Maranhão recebe a lanterna de Alagoas e tem a menor expectativa de vida do país

Depois de divulgação de dados relativos ao IDHM,( Índice de Desenvolvimento Humano Municipal), onde o Maranhão aparece mais uma vez em situação calamitosa, o estado, que no item indicadores sociais trava uma severa disputa com Alagoas, é novamente destaque negativo  em mais uma estatística lamentável e tem a pior expectativa de vida do país.
Os números apresentados na última sexta-feira, ( dia 02 de agosto) pelo Instituto Brasileiro de Geografia e Estatística(IBGE) apontam que em trinta anos, o Maranhão perdeu a corrida pelo aumento da expectativa de vida e amarga a última posição  no ranking deste importante indicador social, trocando de lugar com Alagoas que ocupava a lanterna na década de 1980.

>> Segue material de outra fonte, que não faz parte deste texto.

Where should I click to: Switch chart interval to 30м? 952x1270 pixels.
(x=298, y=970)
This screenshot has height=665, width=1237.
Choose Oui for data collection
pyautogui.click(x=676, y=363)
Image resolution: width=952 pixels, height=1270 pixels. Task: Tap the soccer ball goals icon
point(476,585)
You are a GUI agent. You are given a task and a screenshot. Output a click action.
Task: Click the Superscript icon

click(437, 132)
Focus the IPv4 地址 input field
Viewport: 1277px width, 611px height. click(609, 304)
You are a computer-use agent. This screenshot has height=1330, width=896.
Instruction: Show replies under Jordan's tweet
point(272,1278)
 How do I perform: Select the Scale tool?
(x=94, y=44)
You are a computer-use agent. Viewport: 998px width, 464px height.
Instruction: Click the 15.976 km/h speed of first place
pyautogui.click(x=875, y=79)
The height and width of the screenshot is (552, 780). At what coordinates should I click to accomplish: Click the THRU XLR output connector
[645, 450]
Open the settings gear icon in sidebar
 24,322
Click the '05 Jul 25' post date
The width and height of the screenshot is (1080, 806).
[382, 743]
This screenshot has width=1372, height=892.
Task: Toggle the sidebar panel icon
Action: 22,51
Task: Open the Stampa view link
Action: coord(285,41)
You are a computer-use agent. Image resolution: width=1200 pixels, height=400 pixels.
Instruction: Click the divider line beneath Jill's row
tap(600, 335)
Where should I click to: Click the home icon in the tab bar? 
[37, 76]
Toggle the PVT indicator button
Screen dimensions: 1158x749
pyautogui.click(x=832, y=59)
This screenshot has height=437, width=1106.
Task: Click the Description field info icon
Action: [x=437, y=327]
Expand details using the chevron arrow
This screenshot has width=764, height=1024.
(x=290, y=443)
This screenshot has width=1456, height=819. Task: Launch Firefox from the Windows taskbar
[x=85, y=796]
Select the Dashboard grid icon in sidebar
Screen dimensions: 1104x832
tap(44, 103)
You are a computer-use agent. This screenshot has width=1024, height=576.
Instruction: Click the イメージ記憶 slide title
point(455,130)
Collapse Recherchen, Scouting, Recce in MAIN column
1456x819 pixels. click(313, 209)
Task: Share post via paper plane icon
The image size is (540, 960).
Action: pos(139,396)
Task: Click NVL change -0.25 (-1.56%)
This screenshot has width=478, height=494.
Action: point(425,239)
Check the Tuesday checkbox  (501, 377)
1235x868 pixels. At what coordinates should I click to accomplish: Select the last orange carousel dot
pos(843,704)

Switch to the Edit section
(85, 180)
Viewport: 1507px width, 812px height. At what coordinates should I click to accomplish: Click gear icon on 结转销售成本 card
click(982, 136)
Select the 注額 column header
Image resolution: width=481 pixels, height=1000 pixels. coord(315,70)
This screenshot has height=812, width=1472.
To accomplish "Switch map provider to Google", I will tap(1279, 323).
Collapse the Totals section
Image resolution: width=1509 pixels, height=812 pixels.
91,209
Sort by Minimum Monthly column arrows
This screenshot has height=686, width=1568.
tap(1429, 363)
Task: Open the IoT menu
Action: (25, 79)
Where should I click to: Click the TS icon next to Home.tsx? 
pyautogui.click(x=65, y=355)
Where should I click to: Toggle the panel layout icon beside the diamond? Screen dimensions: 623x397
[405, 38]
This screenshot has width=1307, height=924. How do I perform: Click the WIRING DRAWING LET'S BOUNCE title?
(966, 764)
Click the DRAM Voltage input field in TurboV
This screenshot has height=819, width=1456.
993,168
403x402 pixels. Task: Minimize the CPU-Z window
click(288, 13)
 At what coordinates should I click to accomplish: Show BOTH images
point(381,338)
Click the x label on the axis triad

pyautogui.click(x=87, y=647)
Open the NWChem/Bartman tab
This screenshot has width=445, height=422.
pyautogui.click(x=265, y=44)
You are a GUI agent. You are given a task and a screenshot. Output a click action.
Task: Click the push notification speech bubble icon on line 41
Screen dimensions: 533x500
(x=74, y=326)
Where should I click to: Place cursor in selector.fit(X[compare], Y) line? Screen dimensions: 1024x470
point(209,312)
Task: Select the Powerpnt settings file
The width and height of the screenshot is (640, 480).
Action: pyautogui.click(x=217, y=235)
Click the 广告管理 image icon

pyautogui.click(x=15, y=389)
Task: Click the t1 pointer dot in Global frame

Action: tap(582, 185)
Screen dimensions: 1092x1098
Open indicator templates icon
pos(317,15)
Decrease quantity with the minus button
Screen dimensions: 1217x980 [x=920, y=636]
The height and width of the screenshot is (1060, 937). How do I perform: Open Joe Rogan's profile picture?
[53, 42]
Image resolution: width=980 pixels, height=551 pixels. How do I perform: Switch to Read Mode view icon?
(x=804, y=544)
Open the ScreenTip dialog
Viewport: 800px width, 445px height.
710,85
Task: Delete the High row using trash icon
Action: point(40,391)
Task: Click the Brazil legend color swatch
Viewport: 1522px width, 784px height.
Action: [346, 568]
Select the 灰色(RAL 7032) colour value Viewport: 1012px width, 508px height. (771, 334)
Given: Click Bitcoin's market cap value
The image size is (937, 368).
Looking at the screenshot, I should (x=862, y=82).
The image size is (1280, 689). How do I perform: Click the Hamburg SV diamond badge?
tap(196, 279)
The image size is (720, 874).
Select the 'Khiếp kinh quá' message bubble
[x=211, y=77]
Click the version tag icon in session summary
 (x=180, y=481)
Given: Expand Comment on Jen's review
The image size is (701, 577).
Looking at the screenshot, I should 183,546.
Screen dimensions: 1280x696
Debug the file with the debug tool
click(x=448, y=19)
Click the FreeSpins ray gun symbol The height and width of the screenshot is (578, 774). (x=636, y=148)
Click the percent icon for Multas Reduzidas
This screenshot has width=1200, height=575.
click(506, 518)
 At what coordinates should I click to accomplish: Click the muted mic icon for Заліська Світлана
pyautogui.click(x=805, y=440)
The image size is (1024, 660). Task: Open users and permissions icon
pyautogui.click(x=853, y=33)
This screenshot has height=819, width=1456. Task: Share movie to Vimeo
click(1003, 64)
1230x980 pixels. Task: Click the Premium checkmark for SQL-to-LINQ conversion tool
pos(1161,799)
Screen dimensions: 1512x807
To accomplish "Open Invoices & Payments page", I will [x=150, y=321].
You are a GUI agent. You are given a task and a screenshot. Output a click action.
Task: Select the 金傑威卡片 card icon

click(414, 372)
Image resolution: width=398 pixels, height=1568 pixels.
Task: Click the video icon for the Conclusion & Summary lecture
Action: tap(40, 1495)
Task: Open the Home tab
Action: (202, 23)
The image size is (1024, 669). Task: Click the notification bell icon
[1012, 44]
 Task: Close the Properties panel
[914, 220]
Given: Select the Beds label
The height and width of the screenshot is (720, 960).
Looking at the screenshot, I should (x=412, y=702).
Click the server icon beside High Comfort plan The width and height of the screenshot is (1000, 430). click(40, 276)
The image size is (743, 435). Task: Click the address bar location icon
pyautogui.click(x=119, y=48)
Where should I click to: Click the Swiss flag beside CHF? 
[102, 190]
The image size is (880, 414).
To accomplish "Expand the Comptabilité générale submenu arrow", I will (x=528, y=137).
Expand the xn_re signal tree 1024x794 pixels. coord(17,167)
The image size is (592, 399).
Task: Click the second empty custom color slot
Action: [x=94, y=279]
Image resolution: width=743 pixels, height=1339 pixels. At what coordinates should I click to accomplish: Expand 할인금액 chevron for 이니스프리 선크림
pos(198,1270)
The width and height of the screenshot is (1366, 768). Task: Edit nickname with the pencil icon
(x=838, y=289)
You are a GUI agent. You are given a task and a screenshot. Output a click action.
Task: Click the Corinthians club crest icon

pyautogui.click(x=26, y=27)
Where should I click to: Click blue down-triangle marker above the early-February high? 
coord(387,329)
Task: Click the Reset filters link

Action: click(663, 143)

Nesta “peleja acirrada”, para usar uma expressão da  literatura de cordel, patrimônio cultural nordestino, os dois estados mantém a sina de ocuparem as posições mais vergonhosas todas as vezes em que são divulgadas  estatísticas com indicadores sociais.Em 1980, Alagoas detinha a posição de lanterna no item expectativa de vida, com 55,69 anos, mas passou a 69,20 anos em 2010. Agora, este posto pertence ao Maranhão que tem a expectativa de vida  fixada em 68, 69 anos, tanto para mulheres, quanto para os homens. A média da expectativa de vida nacional é de 73,76 anos.
Vidas Secas
Na terra de Graciliano Ramos, que retratou no livro “ Vidas Secas”, o drama da exclusão social na população nordestina,  o aumento da expectativa de vida das mulheres alagoanas, que passou de 58,84 anos  em 1980,  para 73,97 anos em 2010, fez com que o estado dos ex-presidente Fernando Collor de Mello e Deodoro da Fonseca, superasse o Maranhão e deixasse esta unidade da federação,  terra natal de um ex-presidente da República,  com a mais baixa expectativa de vida do Brasil. Porém, Alagoas ainda registra a mais baixa expectativa de vida masculina (64,60 anos).
Apesar de contarem com dois estados protagonistas de duelos constantes para ver quem registra os piores indicadores sociais do Brasil,  os números apresentados pelo IBGE indicam que a região Nordeste teve o maior aumento na expectativa de vida nas últimas três décadas . O Nordeste que tinha a esperança de vida ao nascer mais baixa em 1980 (58,25 anos) teve, em 30 anos, um incremento de 12,95 anos nesse indicador, chegando, em 2010, a 71,20 anos. Porém, a região Sul que sempre apresentou melhor desempenho neste indicador social, ainda está bem a frente do Nordeste com uma expectativa de vida estimada em 75, 84 anos.